┌────────
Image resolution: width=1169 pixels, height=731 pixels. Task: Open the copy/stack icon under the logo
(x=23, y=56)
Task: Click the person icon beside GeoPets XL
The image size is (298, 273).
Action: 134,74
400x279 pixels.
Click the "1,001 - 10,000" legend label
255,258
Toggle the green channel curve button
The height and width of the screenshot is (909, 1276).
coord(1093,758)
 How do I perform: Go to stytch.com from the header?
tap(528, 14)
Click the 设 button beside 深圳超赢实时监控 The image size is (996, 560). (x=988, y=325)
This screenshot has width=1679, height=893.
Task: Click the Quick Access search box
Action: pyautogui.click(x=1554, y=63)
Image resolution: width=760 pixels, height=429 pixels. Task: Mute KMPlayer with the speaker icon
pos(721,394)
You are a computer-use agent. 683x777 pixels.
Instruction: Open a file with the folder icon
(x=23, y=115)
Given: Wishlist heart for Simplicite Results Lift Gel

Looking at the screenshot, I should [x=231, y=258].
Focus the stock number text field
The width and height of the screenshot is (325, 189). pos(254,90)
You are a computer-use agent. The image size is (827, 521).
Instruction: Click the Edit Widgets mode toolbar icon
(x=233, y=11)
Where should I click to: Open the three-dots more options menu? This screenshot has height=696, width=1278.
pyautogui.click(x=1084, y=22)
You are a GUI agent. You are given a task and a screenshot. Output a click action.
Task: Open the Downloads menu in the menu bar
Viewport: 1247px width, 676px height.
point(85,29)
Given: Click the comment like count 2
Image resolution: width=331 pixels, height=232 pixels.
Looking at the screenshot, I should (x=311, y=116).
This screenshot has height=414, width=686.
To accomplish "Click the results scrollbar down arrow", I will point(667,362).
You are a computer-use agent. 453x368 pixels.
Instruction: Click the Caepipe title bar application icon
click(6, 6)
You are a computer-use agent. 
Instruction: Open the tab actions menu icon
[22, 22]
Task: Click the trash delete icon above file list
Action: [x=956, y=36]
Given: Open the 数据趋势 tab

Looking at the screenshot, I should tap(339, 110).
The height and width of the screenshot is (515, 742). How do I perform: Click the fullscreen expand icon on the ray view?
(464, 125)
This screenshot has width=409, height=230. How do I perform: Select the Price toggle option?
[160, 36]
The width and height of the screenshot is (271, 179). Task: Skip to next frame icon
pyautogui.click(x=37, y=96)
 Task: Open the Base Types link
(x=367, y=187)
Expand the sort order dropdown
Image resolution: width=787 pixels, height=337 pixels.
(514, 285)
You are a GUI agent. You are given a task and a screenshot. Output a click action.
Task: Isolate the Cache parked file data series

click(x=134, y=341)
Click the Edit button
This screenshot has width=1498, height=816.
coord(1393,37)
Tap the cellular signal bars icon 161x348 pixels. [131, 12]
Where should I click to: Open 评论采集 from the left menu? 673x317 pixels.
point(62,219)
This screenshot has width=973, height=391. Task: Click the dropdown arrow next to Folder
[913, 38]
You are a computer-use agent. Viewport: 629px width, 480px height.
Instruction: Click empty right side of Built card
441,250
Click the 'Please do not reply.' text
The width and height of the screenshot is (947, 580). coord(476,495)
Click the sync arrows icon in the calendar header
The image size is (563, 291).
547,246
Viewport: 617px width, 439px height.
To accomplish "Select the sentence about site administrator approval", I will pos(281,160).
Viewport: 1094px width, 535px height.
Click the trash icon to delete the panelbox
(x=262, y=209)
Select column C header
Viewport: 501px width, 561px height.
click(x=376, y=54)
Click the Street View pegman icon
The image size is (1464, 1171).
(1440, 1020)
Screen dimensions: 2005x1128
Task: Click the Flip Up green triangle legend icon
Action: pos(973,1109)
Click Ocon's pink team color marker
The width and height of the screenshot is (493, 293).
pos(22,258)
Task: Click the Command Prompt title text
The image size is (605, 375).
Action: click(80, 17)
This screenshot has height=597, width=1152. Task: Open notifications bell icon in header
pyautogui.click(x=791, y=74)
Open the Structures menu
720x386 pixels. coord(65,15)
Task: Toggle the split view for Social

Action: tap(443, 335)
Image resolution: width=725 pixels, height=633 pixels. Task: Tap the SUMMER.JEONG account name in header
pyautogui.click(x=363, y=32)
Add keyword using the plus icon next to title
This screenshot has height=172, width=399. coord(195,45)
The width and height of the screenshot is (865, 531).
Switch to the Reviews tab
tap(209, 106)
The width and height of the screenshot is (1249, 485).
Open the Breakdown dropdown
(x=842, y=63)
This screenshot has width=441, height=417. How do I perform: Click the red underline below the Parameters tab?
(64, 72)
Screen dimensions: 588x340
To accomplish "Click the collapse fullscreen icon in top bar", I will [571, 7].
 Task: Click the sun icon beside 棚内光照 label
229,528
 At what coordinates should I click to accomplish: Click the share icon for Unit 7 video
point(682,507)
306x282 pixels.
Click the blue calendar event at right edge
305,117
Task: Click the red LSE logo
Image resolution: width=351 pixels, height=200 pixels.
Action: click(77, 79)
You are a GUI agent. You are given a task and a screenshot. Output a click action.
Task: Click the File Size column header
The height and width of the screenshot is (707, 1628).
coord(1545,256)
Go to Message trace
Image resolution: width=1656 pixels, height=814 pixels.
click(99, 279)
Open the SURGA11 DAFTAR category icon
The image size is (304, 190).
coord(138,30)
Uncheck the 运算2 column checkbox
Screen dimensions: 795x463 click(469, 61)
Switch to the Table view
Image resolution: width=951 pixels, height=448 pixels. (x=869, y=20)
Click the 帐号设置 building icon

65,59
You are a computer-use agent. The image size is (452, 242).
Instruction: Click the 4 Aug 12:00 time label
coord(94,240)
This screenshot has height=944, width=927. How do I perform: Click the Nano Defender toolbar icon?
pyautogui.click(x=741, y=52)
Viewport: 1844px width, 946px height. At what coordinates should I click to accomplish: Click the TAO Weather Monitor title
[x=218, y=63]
└────────
• _Directions_: Copy out, without alteration, the items from the line containing "The width and height of the screenshot is (271, 179)." through the line containing "Action: tap(443, 335)", including both of those lines.

• _Answer for this exercise_:
The width and height of the screenshot is (271, 179). Task: Skip to next frame icon
pyautogui.click(x=37, y=96)
 Task: Open the Base Types link
(x=367, y=187)
Expand the sort order dropdown
Image resolution: width=787 pixels, height=337 pixels.
(514, 285)
You are a GUI agent. You are given a task and a screenshot. Output a click action.
Task: Isolate the Cache parked file data series

click(x=134, y=341)
Click the Edit button
This screenshot has width=1498, height=816.
coord(1393,37)
Tap the cellular signal bars icon 161x348 pixels. [131, 12]
Where should I click to: Open 评论采集 from the left menu? 673x317 pixels.
point(62,219)
This screenshot has width=973, height=391. Task: Click the dropdown arrow next to Folder
[913, 38]
You are a computer-use agent. Viewport: 629px width, 480px height.
Instruction: Click empty right side of Built card
441,250
Click the 'Please do not reply.' text
The width and height of the screenshot is (947, 580). coord(476,495)
Click the sync arrows icon in the calendar header
The image size is (563, 291).
547,246
Viewport: 617px width, 439px height.
To accomplish "Select the sentence about site administrator approval", I will pos(281,160).
Viewport: 1094px width, 535px height.
Click the trash icon to delete the panelbox
(x=262, y=209)
Select column C header
Viewport: 501px width, 561px height.
click(x=376, y=54)
Click the Street View pegman icon
The image size is (1464, 1171).
(1440, 1020)
Screen dimensions: 2005x1128
Task: Click the Flip Up green triangle legend icon
Action: pos(973,1109)
Click Ocon's pink team color marker
The width and height of the screenshot is (493, 293).
pos(22,258)
Task: Click the Command Prompt title text
The image size is (605, 375).
Action: click(80, 17)
This screenshot has height=597, width=1152. Task: Open notifications bell icon in header
pyautogui.click(x=791, y=74)
Open the Structures menu
720x386 pixels. coord(65,15)
Task: Toggle the split view for Social

Action: tap(443, 335)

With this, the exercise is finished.